Alison Azer waits for her children's safe return

  • Aug. 31, 2015 7:00 a.m.

Erin Haluschak

Record staff

 

“There will be a time where all the kids are back.”

Alison Azer sits quietly on the right side of a couch in her office, looking out the window, taking a deep breath while holding back tears.

It’s Friday – one week exactly since she received confirmation of her suspicion that her ex-husband hasn’t returned to Canada from a court-approved trip to Europe with her four children – Meitan, 3, Dersim,7,

Rojevahn, 9, and Sharvahn,11.

The week has been filled with what Azer calls “the power of the collective” – the way in which family, friends and the community have come together while she works through establishing supports and a plan to search for her children.

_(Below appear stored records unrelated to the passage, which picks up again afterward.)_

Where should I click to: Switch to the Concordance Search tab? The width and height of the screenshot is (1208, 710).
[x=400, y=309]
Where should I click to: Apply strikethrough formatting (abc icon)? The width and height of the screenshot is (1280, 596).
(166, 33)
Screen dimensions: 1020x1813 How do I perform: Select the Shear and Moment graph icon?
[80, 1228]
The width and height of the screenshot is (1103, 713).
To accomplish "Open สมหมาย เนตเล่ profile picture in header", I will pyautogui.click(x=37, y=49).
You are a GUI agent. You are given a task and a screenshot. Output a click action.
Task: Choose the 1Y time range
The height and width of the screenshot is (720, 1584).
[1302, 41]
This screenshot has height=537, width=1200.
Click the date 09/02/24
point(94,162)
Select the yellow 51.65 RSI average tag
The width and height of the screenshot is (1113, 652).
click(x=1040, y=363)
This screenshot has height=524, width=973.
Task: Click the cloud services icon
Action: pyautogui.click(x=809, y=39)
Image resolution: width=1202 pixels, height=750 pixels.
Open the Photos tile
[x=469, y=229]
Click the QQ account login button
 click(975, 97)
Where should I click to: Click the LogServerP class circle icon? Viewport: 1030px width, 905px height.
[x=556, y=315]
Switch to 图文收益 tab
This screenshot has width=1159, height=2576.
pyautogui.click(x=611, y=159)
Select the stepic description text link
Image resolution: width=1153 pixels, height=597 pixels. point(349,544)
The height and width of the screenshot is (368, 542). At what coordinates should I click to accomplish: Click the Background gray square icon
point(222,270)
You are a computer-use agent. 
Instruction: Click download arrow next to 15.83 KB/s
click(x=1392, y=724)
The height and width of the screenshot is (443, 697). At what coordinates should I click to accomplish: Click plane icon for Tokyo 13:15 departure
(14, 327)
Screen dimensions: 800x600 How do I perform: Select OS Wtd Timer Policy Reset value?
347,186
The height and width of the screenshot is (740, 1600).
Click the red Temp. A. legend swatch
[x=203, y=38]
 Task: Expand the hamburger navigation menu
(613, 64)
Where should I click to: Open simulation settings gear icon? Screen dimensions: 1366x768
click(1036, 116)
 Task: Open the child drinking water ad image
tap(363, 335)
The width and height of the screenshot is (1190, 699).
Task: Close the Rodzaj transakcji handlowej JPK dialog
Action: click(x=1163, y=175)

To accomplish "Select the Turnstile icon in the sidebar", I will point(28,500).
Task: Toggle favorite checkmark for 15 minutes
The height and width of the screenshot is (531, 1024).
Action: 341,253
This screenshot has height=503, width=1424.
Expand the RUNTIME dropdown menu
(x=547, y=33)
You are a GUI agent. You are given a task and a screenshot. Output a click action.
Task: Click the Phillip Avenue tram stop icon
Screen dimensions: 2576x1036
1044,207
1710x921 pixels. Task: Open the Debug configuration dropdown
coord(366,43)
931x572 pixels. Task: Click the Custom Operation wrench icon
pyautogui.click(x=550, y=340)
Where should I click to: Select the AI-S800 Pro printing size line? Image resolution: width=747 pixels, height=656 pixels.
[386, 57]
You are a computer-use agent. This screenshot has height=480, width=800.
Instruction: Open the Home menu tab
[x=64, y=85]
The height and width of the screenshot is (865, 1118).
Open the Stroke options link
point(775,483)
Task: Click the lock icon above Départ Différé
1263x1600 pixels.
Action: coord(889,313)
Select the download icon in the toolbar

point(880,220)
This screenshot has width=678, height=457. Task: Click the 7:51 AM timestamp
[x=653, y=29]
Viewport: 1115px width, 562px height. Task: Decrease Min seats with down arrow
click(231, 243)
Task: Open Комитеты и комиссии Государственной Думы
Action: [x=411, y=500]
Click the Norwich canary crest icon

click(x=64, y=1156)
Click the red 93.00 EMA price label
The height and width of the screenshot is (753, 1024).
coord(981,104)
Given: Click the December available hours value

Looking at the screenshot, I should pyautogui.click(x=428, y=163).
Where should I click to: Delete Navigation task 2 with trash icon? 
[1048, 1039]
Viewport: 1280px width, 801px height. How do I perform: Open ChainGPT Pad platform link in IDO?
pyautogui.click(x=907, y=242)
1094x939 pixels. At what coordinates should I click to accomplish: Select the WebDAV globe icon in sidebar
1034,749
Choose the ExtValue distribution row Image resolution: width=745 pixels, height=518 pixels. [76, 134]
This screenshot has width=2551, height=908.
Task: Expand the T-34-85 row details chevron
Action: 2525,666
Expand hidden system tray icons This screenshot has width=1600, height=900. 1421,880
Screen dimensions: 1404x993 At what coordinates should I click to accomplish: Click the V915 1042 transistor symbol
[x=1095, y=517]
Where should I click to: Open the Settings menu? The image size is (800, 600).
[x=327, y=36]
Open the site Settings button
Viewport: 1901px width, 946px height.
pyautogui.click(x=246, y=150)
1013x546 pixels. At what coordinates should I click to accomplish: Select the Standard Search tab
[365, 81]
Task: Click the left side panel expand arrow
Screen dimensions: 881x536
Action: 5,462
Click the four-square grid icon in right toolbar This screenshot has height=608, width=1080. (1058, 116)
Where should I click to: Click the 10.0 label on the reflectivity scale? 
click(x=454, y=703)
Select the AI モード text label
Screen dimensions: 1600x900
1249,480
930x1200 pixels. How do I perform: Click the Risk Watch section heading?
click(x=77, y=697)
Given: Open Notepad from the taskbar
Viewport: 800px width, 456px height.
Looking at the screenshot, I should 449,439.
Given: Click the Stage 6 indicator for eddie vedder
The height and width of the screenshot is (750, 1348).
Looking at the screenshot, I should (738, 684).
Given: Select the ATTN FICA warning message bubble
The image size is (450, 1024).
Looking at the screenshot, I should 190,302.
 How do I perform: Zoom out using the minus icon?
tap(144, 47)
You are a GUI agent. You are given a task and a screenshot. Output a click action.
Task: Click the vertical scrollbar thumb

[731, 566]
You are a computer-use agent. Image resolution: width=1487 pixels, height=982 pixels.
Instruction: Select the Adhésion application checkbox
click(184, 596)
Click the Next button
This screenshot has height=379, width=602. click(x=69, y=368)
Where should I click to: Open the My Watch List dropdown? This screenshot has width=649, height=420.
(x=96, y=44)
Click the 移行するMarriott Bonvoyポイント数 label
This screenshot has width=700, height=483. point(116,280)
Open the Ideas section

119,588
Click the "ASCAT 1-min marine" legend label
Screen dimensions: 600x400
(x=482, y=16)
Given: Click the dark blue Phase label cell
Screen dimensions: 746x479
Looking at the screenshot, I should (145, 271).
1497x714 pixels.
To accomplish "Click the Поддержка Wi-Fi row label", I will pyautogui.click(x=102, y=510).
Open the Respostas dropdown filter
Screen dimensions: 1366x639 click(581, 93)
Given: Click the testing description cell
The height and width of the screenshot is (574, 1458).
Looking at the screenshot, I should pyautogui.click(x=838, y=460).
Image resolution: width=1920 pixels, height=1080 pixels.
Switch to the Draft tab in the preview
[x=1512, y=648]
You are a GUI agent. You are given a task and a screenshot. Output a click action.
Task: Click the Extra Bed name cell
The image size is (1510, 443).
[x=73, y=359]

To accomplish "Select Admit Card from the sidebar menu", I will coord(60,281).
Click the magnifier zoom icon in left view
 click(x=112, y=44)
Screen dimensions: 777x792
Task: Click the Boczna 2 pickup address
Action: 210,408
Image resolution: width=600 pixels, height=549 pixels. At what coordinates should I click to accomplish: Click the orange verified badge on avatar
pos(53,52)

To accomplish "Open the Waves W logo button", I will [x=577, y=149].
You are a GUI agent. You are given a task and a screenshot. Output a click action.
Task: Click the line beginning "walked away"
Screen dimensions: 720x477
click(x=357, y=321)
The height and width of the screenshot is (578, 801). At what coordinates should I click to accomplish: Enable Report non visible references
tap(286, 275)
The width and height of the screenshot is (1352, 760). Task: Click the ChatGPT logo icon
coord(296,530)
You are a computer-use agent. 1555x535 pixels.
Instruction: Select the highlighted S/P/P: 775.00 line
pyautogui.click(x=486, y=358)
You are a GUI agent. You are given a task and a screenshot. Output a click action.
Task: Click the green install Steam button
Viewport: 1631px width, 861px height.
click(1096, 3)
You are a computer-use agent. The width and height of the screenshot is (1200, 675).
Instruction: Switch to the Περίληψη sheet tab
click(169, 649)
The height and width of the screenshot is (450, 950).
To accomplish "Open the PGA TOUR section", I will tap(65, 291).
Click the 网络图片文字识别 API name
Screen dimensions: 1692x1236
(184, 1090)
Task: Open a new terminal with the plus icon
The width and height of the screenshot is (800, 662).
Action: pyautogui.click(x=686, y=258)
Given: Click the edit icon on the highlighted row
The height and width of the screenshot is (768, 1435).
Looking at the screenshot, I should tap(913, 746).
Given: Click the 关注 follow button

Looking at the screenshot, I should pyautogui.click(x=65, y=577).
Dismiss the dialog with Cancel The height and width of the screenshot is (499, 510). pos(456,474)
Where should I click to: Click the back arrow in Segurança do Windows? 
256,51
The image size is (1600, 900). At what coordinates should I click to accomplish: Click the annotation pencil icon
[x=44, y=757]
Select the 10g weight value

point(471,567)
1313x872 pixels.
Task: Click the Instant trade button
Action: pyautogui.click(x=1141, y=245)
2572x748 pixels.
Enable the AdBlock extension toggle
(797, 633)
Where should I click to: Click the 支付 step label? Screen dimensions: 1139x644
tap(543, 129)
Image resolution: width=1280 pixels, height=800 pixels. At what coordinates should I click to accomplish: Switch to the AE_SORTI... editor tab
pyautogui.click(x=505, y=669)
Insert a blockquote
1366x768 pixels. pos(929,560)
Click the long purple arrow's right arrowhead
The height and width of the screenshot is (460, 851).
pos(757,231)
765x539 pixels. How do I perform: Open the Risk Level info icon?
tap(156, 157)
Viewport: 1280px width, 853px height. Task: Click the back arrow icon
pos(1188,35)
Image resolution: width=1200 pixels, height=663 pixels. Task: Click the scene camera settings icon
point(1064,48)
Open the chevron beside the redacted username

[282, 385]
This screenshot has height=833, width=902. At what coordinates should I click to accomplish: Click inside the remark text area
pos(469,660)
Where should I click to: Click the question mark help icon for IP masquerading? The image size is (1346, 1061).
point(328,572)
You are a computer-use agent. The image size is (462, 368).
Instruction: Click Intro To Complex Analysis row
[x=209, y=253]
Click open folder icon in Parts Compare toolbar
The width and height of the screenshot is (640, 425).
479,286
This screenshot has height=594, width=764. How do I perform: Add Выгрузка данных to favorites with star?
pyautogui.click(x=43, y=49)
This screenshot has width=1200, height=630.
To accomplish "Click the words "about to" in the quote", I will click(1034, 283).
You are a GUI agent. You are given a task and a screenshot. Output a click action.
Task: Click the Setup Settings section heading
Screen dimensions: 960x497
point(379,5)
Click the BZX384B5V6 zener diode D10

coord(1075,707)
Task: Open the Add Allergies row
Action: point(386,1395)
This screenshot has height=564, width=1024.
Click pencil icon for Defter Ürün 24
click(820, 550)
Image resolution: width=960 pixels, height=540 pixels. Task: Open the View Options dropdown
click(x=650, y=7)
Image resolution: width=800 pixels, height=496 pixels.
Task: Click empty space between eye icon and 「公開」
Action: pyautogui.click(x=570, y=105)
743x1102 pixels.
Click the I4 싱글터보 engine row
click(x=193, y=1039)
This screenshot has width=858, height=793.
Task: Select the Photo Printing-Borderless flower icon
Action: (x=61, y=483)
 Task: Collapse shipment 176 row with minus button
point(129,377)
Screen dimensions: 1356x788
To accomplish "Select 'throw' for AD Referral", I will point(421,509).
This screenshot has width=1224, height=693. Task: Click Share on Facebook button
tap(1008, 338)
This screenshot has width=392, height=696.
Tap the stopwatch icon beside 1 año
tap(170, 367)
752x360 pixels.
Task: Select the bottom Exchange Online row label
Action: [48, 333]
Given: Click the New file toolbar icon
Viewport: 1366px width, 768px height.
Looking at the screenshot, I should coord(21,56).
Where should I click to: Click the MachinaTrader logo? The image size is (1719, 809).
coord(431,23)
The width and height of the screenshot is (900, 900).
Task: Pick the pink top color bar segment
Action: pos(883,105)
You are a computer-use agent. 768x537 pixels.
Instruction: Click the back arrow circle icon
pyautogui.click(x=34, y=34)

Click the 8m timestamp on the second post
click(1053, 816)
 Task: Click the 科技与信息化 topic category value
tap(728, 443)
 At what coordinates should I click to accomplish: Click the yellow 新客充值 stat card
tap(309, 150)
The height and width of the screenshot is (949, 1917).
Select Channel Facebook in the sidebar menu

“It’s just a fascinating insight into the capacity of human beings to connect to a story on a really primal level,” she explains. “I feel profoundly connected to the universe through this. I’m using my strength to drive it to my kids.”

Cpl. Darren Lagan, RCMP Island District spokesman, says after receiving initial details on Aug. 15, extensive work and communication with international law enforcement partners and Interpol began for the search for Azer’s children.

Dr. Salahaddin Mahmudi Azer (Saren), a Comox Valley resident, failed to return the children to Canada as scheduled. This led to an order by the Supreme Court of British Columbia on Aug. 21 requiring the children be immediately returned to the custody of their mother, adds Lagan.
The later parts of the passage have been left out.